After I found the first few, I noticed them everywhere.  White skeletons of pill bugs, lying on top of the ground – sometimes in large aggregations, other times just a few here and there.  If I’d randomly tossed a hoola hoop on the ground 100 times, I bet I’d have found at least a couple dead pill bugs inside the hoop after 97 out of 100 of those throws.


I think these pill bugs were probably Armadillidium vulgare, which is a pretty good descriptive name for them.

When I got home, I looked through my photos from last November to see if maybe the dead pill bugs had been on the ground back then too.  If they were still dark gray, instead of white, I might not have noticed them.  Out of about 30 photos, I did find one bug, and it was still dark.  It’s certainly possible there were many more bugs on the ground, hidden by a combination of their dark color and the remaining ash and debris that has since largely disappeared. I’d like to think I would have noticed that many, but I’m not very confident of that.


A single pill bug can be seen in this photo from mid-November last year.

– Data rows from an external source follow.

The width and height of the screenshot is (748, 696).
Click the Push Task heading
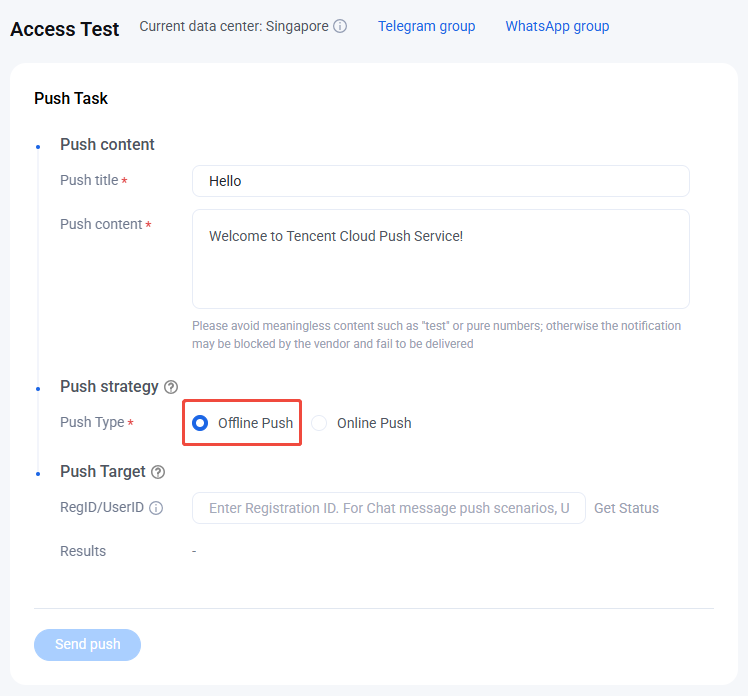pos(71,98)
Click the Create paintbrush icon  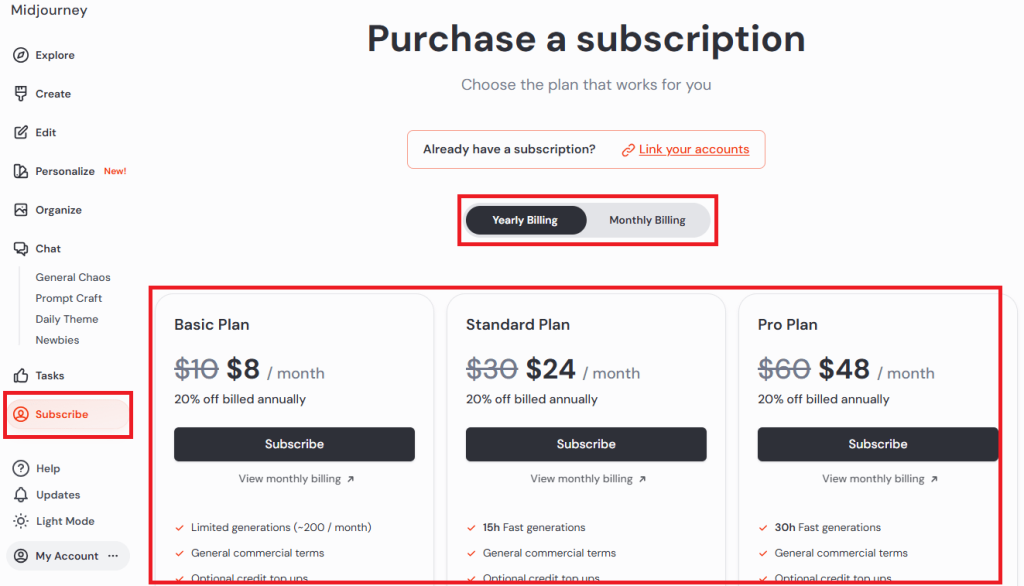[x=21, y=93]
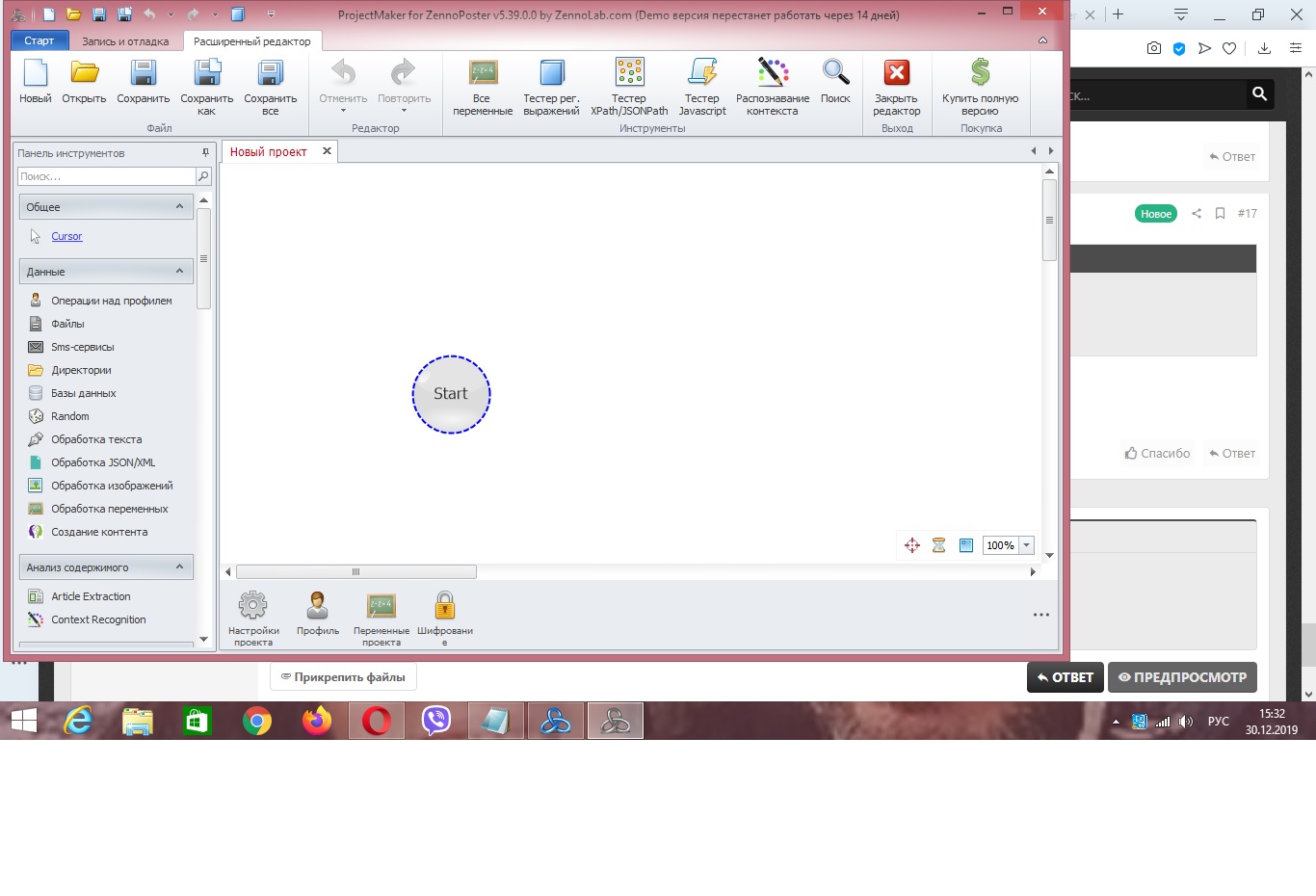Open Viber from the taskbar
Screen dimensions: 1316x896
coord(436,721)
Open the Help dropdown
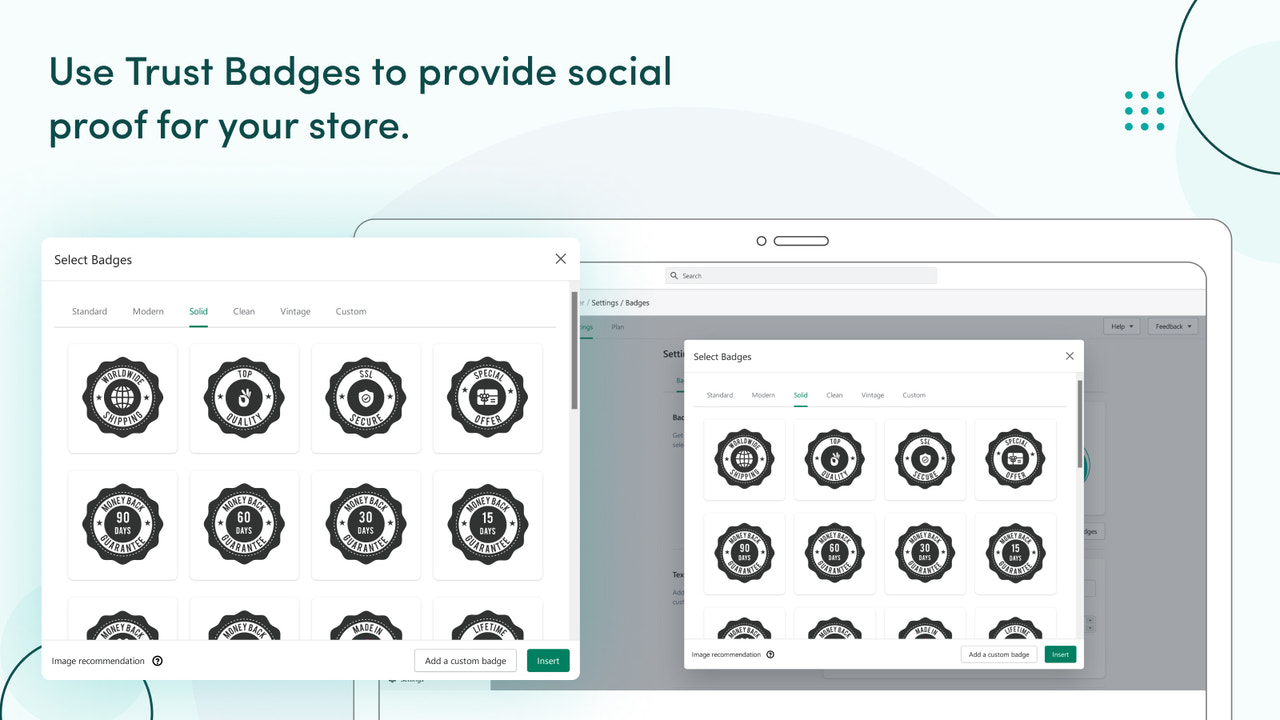1280x720 pixels. coord(1121,325)
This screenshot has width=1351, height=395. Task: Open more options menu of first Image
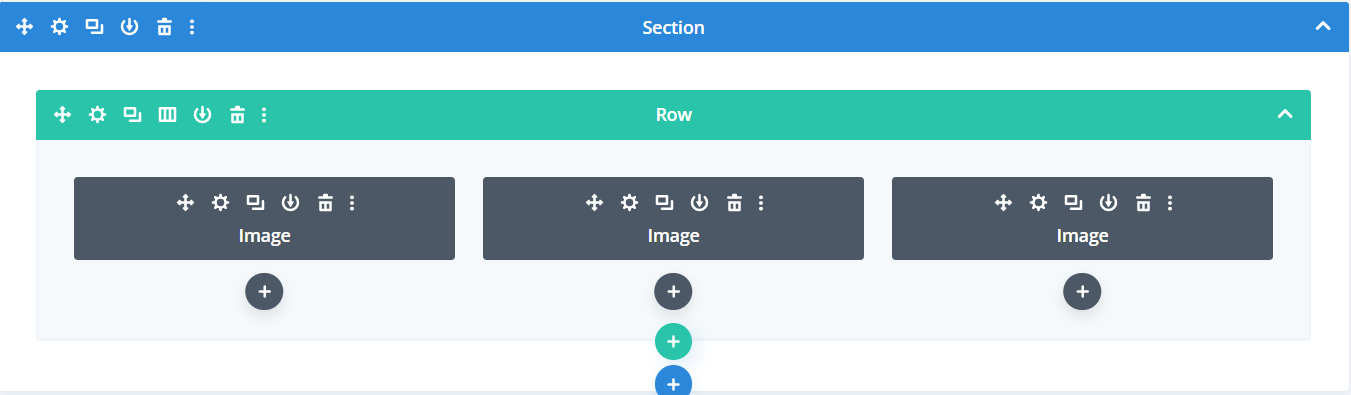click(x=352, y=203)
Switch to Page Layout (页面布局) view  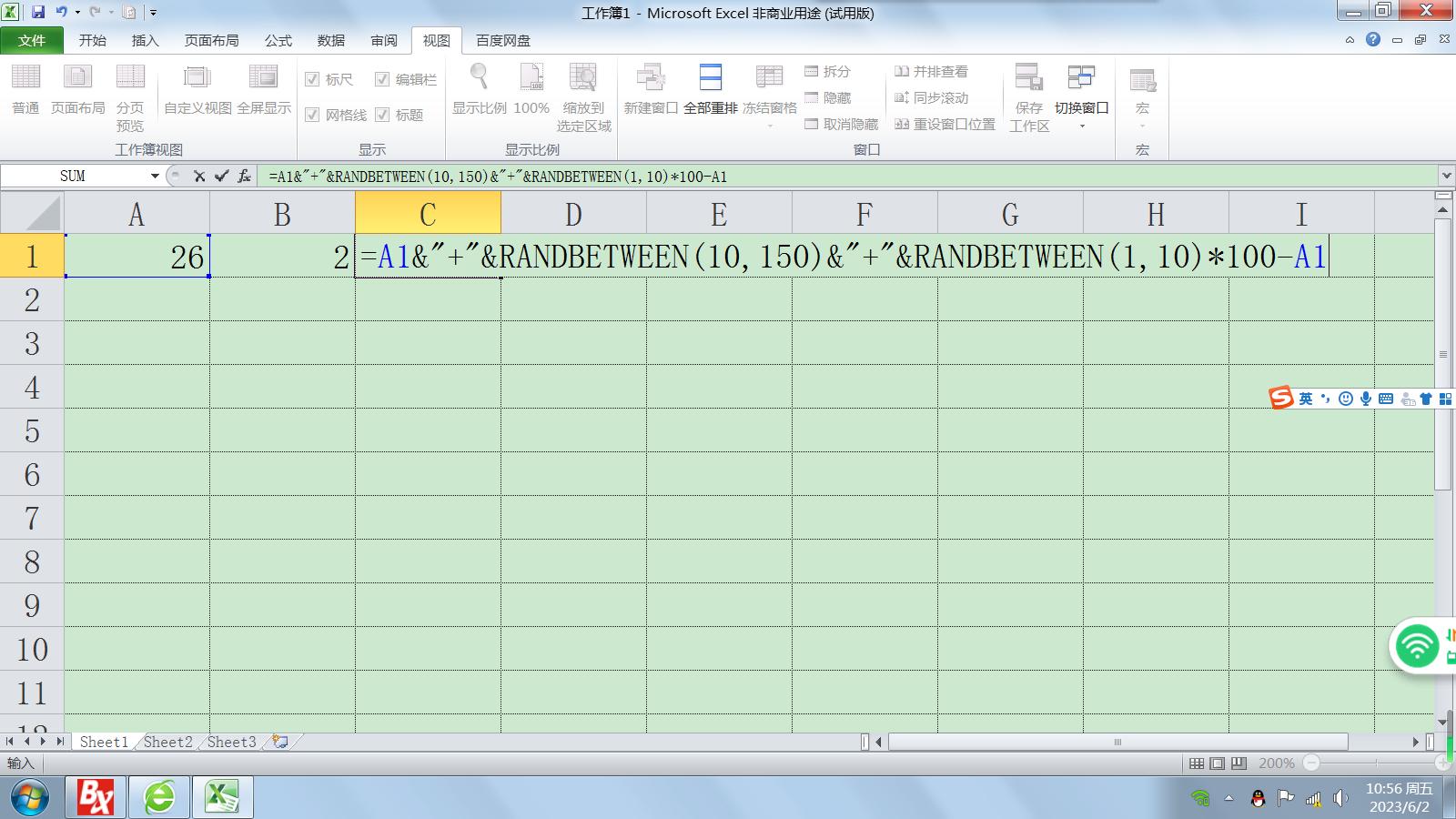tap(77, 79)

I like mysteries, but I also like understanding ecological phenomena.  Pill bugs are detritivores; they feed on dead and decaying material on and below the soil surface.  One possibility is that the dead pill bugs had been feeding above ground, within the layer of thatchy dead vegetation, and were killed by the fire.  A second possibility is that they were belowground during the fire, but came up after the fire (maybe it got too cold and/or dry because the protective thatch was burned away?) and then died aboveground.  There are lots of other possibilities as well, not all of them related to fire.

I emailed photos and questions to several entomology friends, asking for help explaining what I’d seen.  None had ever seen something like this after a fire.  Based on their responses, though, my first proposed scenario (above) seems the most likely.  I just wish I’d looked more carefully after the fire last November, though there wasn’t any reason to do that at the time!  One of my friends also mentioned that I shouldn’t lose any sleep over what happened since the pill bugs are an introduced species (native to the Mediterranean region) and could be having negative impacts on the native detritivore community in prairies.

caught in grass

There were clusters of dead pill bugs in basal clumps of grasses like this one.  Maybe they got lodged here during a strong wind?

This is the kind of thing that keeps me interested in ecology.  Something killed a lot of pill bugs in that prairie.  It was probably related to the fire, but I can’t even say that for sure.  If it was the fire, were there other creatures similarly impacted, but in a less visible way? (We try not to burn entire prairies because of this kind of potential impact, especially on insects overwintering aboveground.) What impacts might the loss of that many pill bugs have on other detritivores, on the decomposition process in that prairie, or on other aspects of prairie ecology?  Lots to ponder; I love it!

Has anyone out there seen anything like this before?  Any other suggestions as to what might have happened?


Thanks to everyone who played the plant game this week.  Over 360 people guessed on the first question, and over 60% guessed correctly that “Widespread Panic Grass” was made up.  Nice work, though I did purposefully try to make the first one easy.

The second question got many fewer guesses, only about 200, as of my writing this.  I got most of you on this one.  Almost half of the guesses were for Yerba Mansa, but that’s a real plant, folks.  It’s a rhizomatous semi-succulent plant in the lizard’s-tail family (Saururaceae) – I PROMISE I’M NOT MAKING THIS UP – and is most common in the southwestern United States, but has at least one record in western Nebraska.

The correct answer for the second question was “Jagged-edge milkwort,” which doesn’t exist.  It’s a little tricky because milkwort is a real thing, but there is no such thing as a “jagged-edge milkwort”.  Only 14% of guessers got it right.  Congratulations to you 30 people!

It looks like people enjoyed playing the game, so we’ll try it again in the near future.